Sunday, 16 January 2011

Charities and the AV referendum

I hadn’t given much thought to the Alternative Vote referendum until a member of Democracy Matters got a threatening letter  from William Norton of the No to AV campaign. The letter alleged that Democracy Matters supported the Yes campaign and that as an unincorporated association this implied endorsement by all its members and that charities are not permitted to take sides in the referendum and it should therefore provide the No to AV campaign with a “denial of support for the Yes Campaign, for general circulation” and also ask Democracy Matters to disaffiliate from the Yes Campaign. Similar letters had been sent to 42 charities, along with a four page letter to the Charities Commission saying that if this matter is not resolved he will “consider making formal complaints about the charitable status of these organisations.”

My first thought was that the No Campaign must be running scared if it has to frighten organisations from supporting the campaign. Then perhaps this was a cunning wheeze by a young Mr Norton, fresh from law school, to get a clutch of letters “denying support for the Yes Campaign” to promote the No Campaign. Or perhaps he simply was a retired solicitor with time on his hands and a genuine desire to ensure “that the referendum is fought on a fair and legitimate basis with a level playing field for both sides” as stated in his letter.

Mr Norton must have spent a lot of time on these letters, because he researched the aims of each charity as well as Democracy Matters. But at no point did he ask me what our position was. He had jumped to conclusions without double checking his facts. I would have told him that we did not take sides on the referendum question.

The more serious problem is that Mr Norton is wasting the time and money of many charities, which have been forced to discuss the issue, consult lawyers or the Charity Commission, and correspond with me and others to clarify the matter.

Even more serious is the way in which this kind of legalistic threat attempts to close down active involvement in campaigns about the nature of our democracy. The Charity Commission’s guidance on political activities by charities  is reasonably clear and deserves careful reading. In plain English (as opposed to legalise, in which meaning is mangled), this allows a charity to take a position for or against a referendum question where 1), after careful consideration, it believes a yes or no vote furthers their objectives as a charity (but not where the aims of the charity are narrower than the potential impact of the referendum), and 2), and there is not a significant party political dimension to the referendum. Although the Liberal Democrat position on AV could make this seem a party-political issue, the major parties are divided and the democratic process should not be the property of parties but of citizens. Parliament sets the rules for all organisations including charities, so they should be concerned about how Parliament is constituted. Citizens should also be able to exercise their voice through their organisations, many of which are charities. More citizens are involved in charities than in political parties and for many charities reflect their concerns better than any political party. Charities should always give careful thought before taking a position on any issue, because it may compromise their reputation, their ability to deal even-handedly with politicians or breach their charitable objectives. But the risk of losing support as a result of taking a stand is a more important and democratic sanction on charities’ actions than a narrow interpretation of the law and threats of court action. Democracy Matters may have to take up this point of principle with the Charity Commission.
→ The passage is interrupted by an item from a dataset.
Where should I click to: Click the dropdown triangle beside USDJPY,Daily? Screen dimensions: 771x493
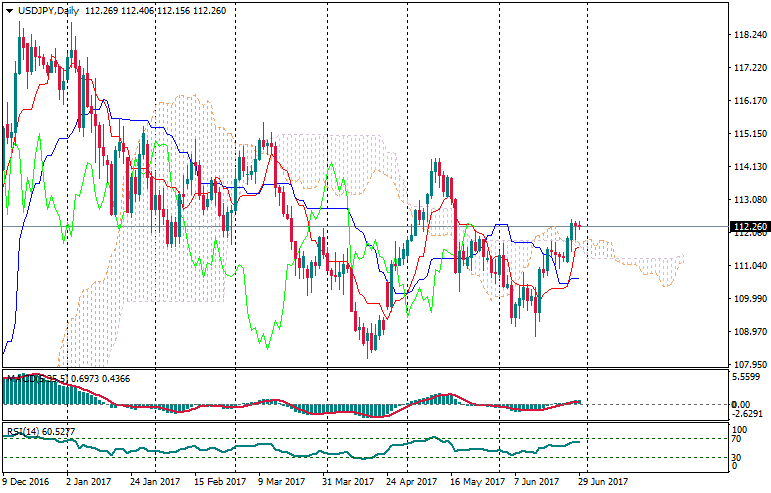click(x=7, y=10)
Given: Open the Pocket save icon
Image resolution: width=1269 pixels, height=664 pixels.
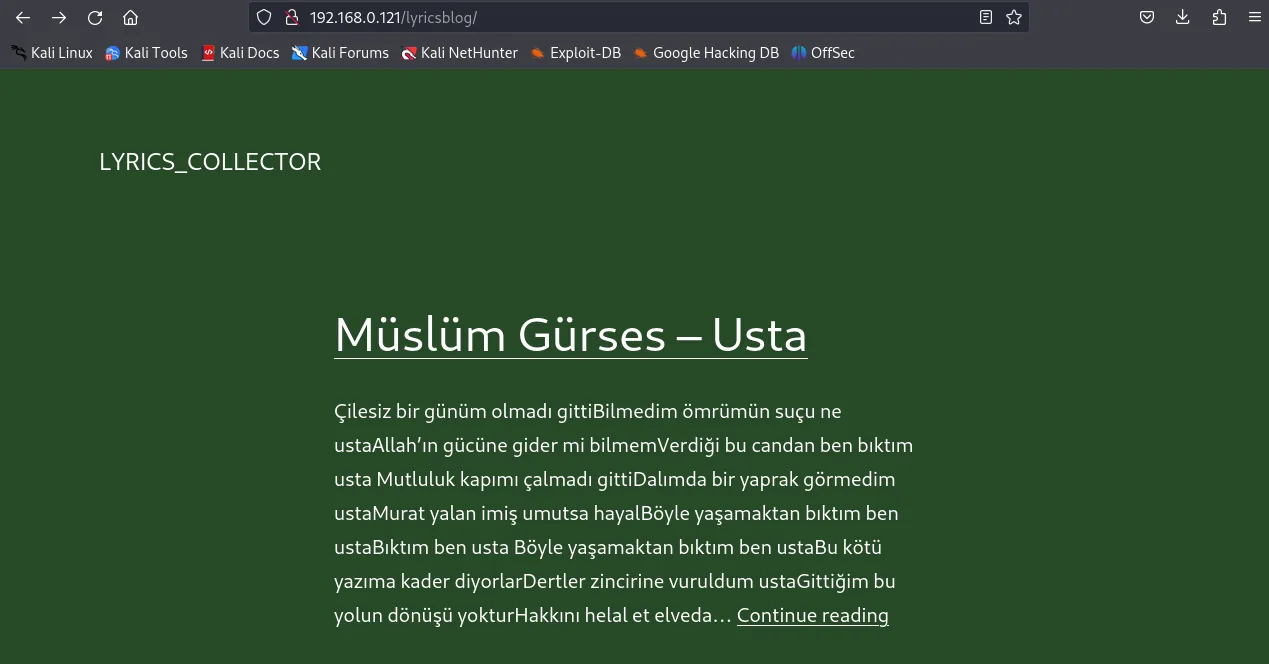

Most serious of all, however, is Mr Norton’s allegation that the views of unincorporated associations are binding on all its members. This would make it almost impossible to form informal alliances of any kind. But in plain English, the Charity Commission’s guidance on coalitions states that “It is open to charities to form coalitions, alliances and consortia for the purpose of lobbying MPs and government for changes to the law. It is not realistic to expect that everything that a campaigning alliance does, particularly if it has a large membership, will fit with every one of its members’ charitable purposes and there are, therefore, some important considerations.”

Mr Nortion is neither a naive young lawyer nor a pedant with a passion for legalese, but a seasoned political activist who led the highly successful NO campaign against the referendum for an elected regional assembly in the North East in 2004. His five part series on How to Win a Referendum offers reflections on practical politics which are relevant to any side in the campaign and makes useful distinctions between party political campaigning and the kind of broad strategy needed to win a referendum.

In this instance, however, Mr Norton’s 42 letters has at least raised awareness of the referendum among these charities and more widely through an artcile in Third Sector magazine, althiough his heavy-handed tactics may be counter-productive and encourage sympathy for the Yes to AV campaign.

That is, if there is a referendum at all this May. The Government’s decision to lump the AV vote with the cut in parliamentary seats has also confused the issue, which perhaps it was designed to do.

Personally I am not wholly convinced by AV. It is not proportional and it can exaggerate representation of one party when there are strong swings. But then AV forces candidates to seek majority support and not just a plurality. So there are merits on both sides and I intend to look at the arguments in more detail later.

This blog contains personal reflections and does not represent the views of Unlock Democracy or any of its members.